Task requirements – Please count the lines below that hold the word "will" and give the count without any other text.

Saved entries

---

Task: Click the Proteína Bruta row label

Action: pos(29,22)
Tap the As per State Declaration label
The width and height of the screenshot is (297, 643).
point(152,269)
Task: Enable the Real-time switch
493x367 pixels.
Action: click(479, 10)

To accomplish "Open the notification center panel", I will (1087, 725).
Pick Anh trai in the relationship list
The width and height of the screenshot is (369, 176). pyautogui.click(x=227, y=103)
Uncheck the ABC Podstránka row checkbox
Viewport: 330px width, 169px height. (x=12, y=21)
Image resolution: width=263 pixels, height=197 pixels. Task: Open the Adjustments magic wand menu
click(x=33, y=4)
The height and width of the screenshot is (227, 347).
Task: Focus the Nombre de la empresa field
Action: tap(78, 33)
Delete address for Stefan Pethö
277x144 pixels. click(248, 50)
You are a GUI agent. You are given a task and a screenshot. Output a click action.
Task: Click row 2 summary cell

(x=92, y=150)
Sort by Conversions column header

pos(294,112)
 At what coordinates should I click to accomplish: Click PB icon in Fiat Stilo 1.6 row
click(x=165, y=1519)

---

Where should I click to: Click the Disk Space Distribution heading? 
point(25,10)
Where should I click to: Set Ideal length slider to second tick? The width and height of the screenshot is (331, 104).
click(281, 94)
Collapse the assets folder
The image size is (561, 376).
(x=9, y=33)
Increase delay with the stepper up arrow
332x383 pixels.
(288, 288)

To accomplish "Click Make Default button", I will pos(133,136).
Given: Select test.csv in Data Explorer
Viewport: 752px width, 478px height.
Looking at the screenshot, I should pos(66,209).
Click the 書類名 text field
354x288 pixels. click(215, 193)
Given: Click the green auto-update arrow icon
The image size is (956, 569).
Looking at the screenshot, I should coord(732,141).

---

Written solution – 2